◆ Brief: Below is a listing; restate from it, character for character, the lines beginning at the line holding "Viewport: 580px width, 400px height." and ending at the line holding "Select the 'Seed'", both included.

◆ Working data:
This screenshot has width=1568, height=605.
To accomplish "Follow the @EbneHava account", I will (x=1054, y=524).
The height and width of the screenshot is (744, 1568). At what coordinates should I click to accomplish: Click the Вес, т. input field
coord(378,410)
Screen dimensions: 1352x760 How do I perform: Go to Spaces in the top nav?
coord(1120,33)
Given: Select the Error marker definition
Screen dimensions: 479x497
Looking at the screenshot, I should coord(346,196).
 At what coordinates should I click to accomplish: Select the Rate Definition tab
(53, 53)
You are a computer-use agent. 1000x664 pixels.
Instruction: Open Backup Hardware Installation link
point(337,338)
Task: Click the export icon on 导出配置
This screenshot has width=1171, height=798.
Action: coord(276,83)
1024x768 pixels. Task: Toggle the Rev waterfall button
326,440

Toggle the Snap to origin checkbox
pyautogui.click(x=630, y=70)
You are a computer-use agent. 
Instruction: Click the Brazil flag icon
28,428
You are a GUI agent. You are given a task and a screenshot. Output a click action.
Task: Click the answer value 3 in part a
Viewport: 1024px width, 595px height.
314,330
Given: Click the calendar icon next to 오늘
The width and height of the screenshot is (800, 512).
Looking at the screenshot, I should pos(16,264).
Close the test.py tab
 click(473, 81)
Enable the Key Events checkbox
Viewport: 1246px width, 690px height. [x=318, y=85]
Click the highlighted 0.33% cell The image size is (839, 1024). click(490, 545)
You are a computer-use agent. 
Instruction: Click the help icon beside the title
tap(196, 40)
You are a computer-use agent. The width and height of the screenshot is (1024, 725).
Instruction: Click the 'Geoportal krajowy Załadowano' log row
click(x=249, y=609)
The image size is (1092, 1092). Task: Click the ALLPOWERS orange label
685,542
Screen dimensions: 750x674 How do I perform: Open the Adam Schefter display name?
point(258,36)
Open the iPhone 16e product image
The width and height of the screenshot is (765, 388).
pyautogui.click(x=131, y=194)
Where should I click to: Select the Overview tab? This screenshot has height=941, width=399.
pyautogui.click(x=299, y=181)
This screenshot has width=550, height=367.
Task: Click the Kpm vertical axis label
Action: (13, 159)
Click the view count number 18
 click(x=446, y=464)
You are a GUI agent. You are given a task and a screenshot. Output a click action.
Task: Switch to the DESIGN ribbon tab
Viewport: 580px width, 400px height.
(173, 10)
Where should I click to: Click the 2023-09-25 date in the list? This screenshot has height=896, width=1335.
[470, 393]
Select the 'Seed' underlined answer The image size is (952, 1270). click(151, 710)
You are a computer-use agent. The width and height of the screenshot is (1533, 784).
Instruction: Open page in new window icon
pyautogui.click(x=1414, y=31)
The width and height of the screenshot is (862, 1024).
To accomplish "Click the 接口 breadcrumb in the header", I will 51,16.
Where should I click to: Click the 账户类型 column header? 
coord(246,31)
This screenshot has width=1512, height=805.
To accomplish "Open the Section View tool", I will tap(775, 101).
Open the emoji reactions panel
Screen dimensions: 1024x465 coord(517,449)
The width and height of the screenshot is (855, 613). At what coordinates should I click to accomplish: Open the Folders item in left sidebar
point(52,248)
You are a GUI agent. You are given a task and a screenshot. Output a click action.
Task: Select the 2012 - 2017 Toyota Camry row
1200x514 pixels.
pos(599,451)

◆ Exercise output:
Viewport: 580px width, 400px height.
(173, 10)
Where should I click to: Click the 2023-09-25 date in the list? This screenshot has height=896, width=1335.
[470, 393]
Select the 'Seed' underlined answer The image size is (952, 1270). click(151, 710)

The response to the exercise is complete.